The issue of detecting NaNs is a bit of a swamp; having just come out of
the muck a while ago, I'd like to add my two cents. [I'm running PVWave,
so some of the following may not apply to IDL.]

Stein Vidar suggested using that magical property of IEEE NaN's that they
are not even equal to themselves:

b= a (where (a eq a)) ; exclude NaN's

while Ken Bowman suggested using the FINITE function:

b= a (finite (a)) ; exclude .... what? (see below)

In IEEE floating point specification, in addition to ordinary floating
point numbers, there are a bunch of special values, among them NaN (``not
a number'') and infinity, both positive and negative.

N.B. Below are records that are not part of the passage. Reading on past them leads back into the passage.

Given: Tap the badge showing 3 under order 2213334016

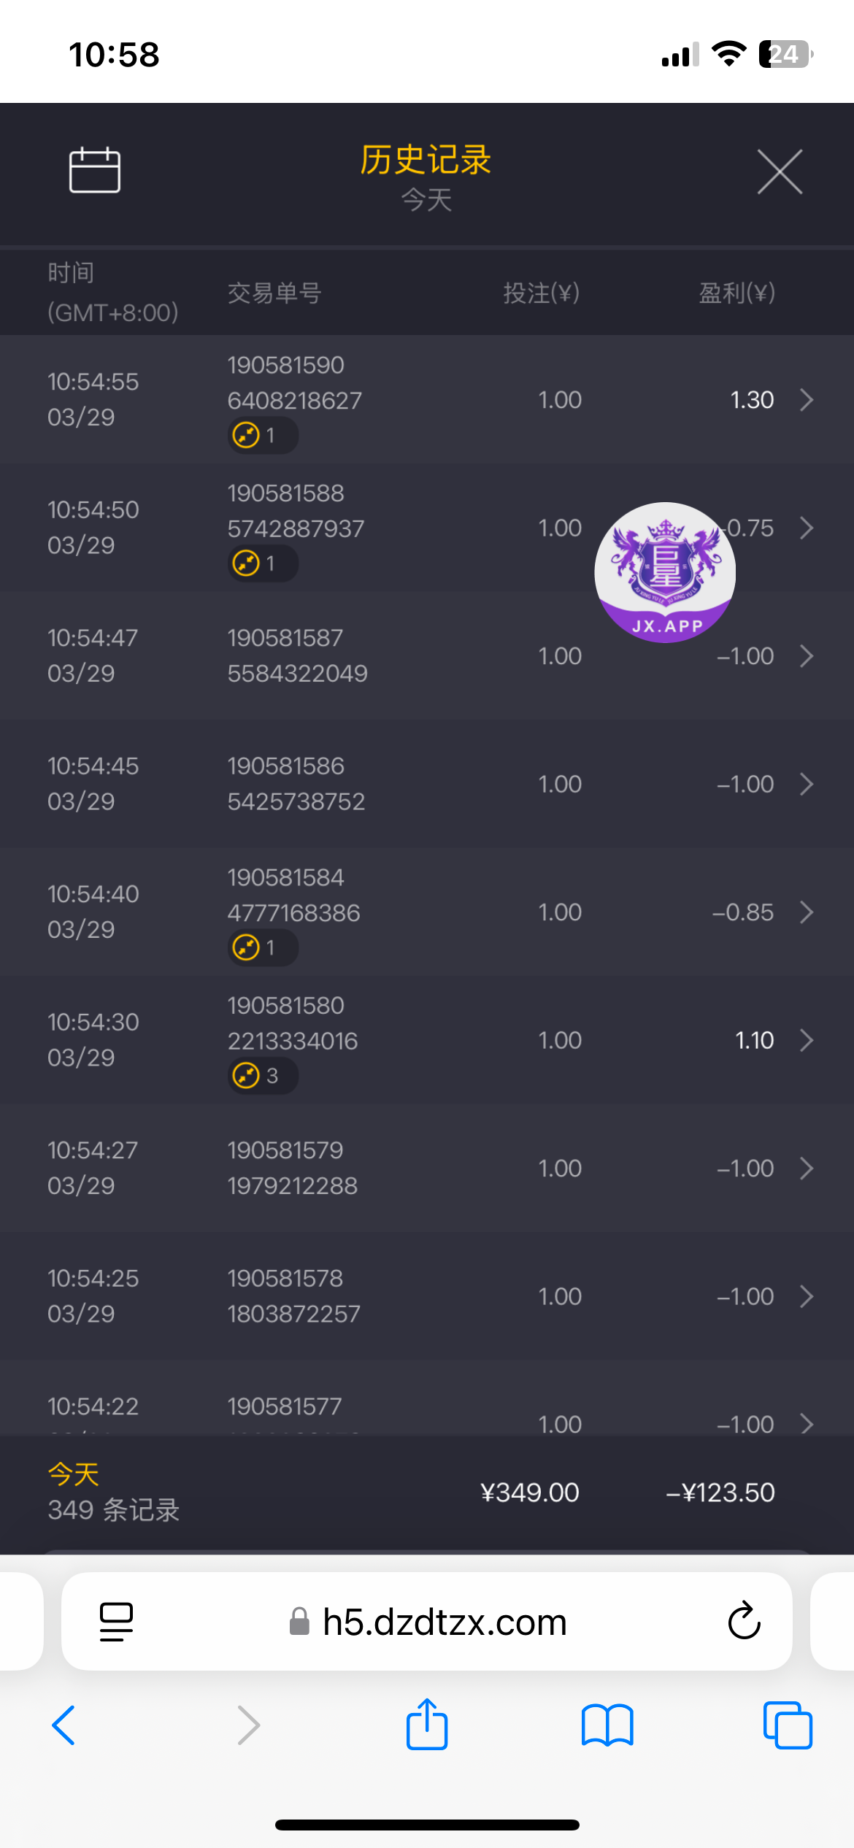Looking at the screenshot, I should pos(261,1076).
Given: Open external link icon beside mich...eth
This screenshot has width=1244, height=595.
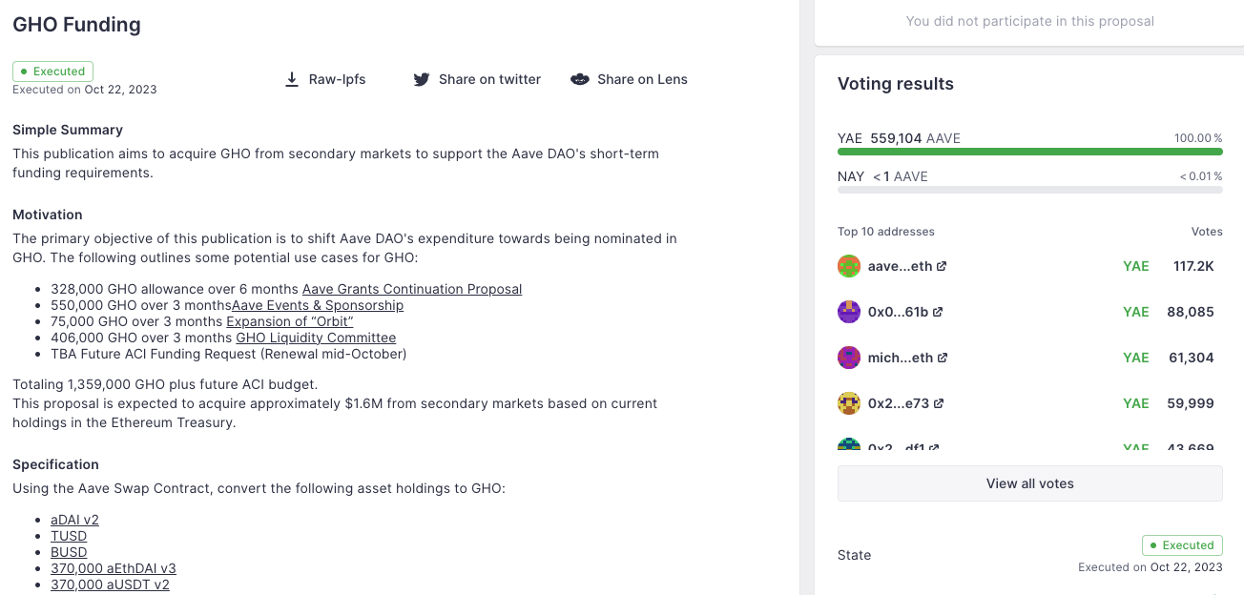Looking at the screenshot, I should [943, 359].
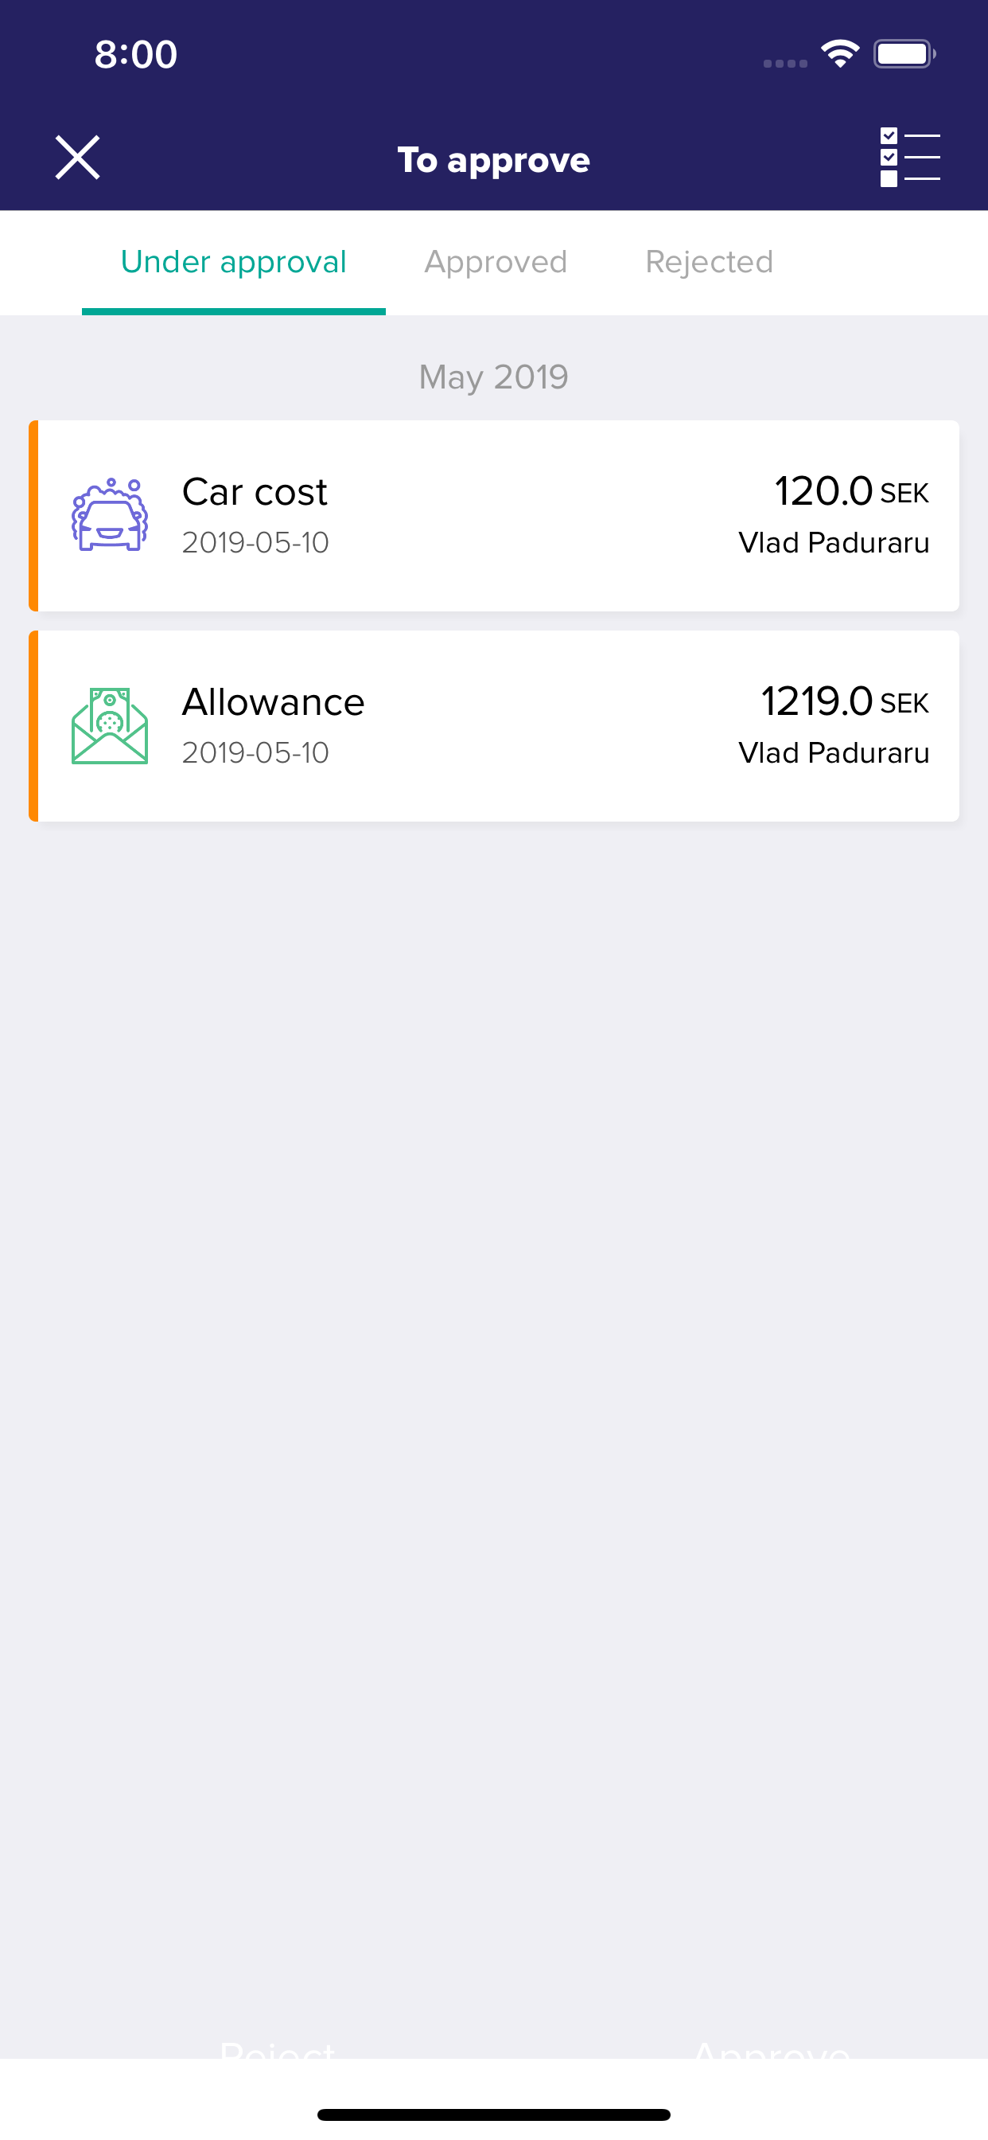Close the To approve screen
Image resolution: width=988 pixels, height=2140 pixels.
pos(78,158)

Vidar's technique will exclude NaN's, but not infinities. The approach is
widely used, but has been criticized in traditional languages like Fortran,
where it has been known to fail because the compiler optimized it away.
There is a general consensus that a function to test for NaN-ship is
desirable in any language which supports IEEE arithmetic.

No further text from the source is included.